In my opinion Dworkin's great strength is he masters the full spectrum,
from tinkering in near-optimal assembly code to intuiting architectural
designs, and through this mastery is the slave of neither extreme. This
results in code and design that is a very unusual mix of flexible and
generic on one hand, and finalized and settled on the other.

I think ~System is one of these cases. For the kernel library to fully
stand alone, it is appropriate for it to perform one well-defined call,
placing the onus of integration entirely in the hands of the integrator.

Modifying an include file in /kernel has a very different feel; it has
the effect of 'pointing' the kernel library at your code. Sometimes, for
some designs, that is a useful thing: e.g.
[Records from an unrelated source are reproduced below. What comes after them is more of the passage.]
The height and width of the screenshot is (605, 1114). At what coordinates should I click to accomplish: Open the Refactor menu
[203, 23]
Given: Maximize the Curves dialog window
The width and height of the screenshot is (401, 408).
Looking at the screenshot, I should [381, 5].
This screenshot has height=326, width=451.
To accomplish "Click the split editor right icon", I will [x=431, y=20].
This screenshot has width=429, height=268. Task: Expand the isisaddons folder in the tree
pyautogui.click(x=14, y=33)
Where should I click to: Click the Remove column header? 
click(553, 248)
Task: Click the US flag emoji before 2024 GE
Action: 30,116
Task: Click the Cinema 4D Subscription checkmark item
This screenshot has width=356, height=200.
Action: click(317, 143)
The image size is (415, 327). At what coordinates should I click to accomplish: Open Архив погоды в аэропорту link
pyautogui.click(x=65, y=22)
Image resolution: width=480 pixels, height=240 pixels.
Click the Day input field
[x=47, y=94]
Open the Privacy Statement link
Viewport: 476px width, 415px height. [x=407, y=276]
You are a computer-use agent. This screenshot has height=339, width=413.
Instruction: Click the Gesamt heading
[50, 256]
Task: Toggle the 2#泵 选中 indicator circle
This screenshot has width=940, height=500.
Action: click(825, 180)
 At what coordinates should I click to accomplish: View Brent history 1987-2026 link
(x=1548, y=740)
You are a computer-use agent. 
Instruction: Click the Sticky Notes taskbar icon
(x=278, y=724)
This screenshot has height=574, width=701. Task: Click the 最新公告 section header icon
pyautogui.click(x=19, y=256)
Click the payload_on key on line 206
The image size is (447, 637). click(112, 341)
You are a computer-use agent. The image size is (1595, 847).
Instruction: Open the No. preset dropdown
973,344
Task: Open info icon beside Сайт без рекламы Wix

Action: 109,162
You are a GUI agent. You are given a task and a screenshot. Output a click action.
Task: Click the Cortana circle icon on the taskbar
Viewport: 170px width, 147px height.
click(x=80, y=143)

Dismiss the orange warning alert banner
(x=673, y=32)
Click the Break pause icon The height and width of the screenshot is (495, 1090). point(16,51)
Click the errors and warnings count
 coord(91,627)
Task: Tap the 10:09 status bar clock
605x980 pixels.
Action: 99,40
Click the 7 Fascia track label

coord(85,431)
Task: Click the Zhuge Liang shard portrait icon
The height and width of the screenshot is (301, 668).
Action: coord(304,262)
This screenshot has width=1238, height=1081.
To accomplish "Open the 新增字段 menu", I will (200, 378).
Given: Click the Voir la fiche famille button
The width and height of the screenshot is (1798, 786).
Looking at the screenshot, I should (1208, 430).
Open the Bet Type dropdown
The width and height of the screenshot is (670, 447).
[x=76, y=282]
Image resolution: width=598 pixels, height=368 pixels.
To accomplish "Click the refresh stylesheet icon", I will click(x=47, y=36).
DGD itself works that way.

But for the kernel library it it inappropriate. The self-containedness
of the kernel library is the main reason it is interesting to me. When
every piece of code I ever wrote has crashed, I can still log into the
emergency admin port and fix the problem using code that I know has not
been touched through my frenzied development. It's a great boundary to
have -- to be able to rely on: no files go in /kernel. period.

If you really wanted to change System to something else, the place for
it would probably be in /include/config.h, but I advice against that.